Duchenne muscular dystrophy drug trial in Bristol
A clinical trial into treatment for children with a potentially fatal neuromuscular disorder has begun.
The research at Bristol Children's Hospital into Duchenne muscular dystrophy (DMD) is being funded by charity Action Duchenne.
Paediatric consultant Dr Anirban Majumdar, said it was "very exciting" and the drugs being tested could be a "potential cure".
DMD is a severe progressive disease and mostly affects boys.
Brothers Aaron and Jack Ebanks, 19 and 16, from Birmingham, who have the condition, are raising money and awareness of the disease by travelling from Bristol to Birmingham by wheelchair. They set off on Friday and hope to arrive on Monday.
Jack said they wanted "to prove to people anything's possible if you're disabled" and "having Duchenne shouldn't stop you doing anything in life".

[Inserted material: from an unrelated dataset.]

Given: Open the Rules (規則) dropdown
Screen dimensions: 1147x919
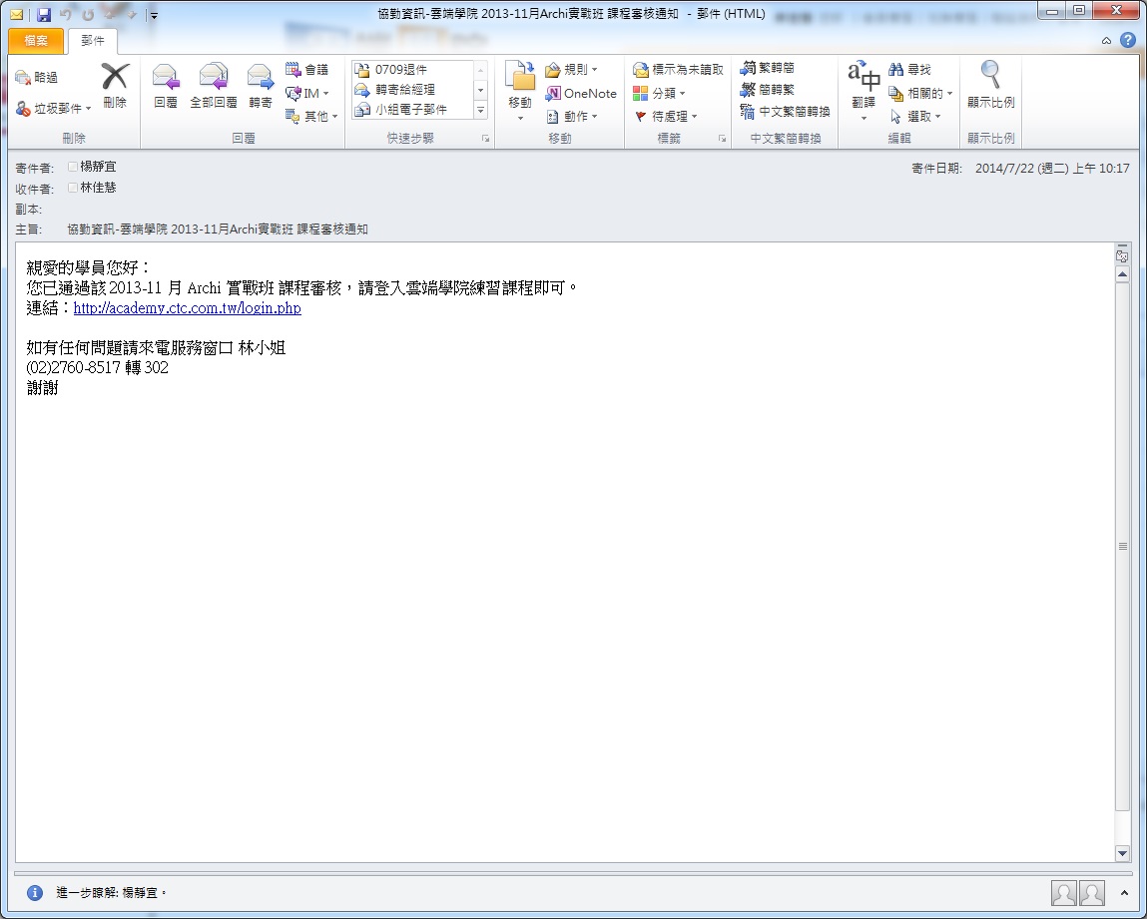Looking at the screenshot, I should [x=572, y=70].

Dr Anirban Majumdar, from Bristol Children's Hospital, said: "This is a very exciting time for boys with DMD, because for the first time in many many years we now have a number of research projects that are up and running in the country.

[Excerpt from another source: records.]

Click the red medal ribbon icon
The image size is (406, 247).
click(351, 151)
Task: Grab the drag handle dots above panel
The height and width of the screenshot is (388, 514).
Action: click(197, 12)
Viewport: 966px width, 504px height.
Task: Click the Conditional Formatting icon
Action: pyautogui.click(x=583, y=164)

"And we here in Bristol are able to start delivering some of this research. It's very important because for the first time there are a number of drugs that are being tested as a potential cure and disease-modifying treatment for these boys."
Diana Ribeiro, from Action Duchenne, said: "We've been working with Bristol for a while. We firmly believe that all patients living with Duchenne should have access to trials and clinics across the UK."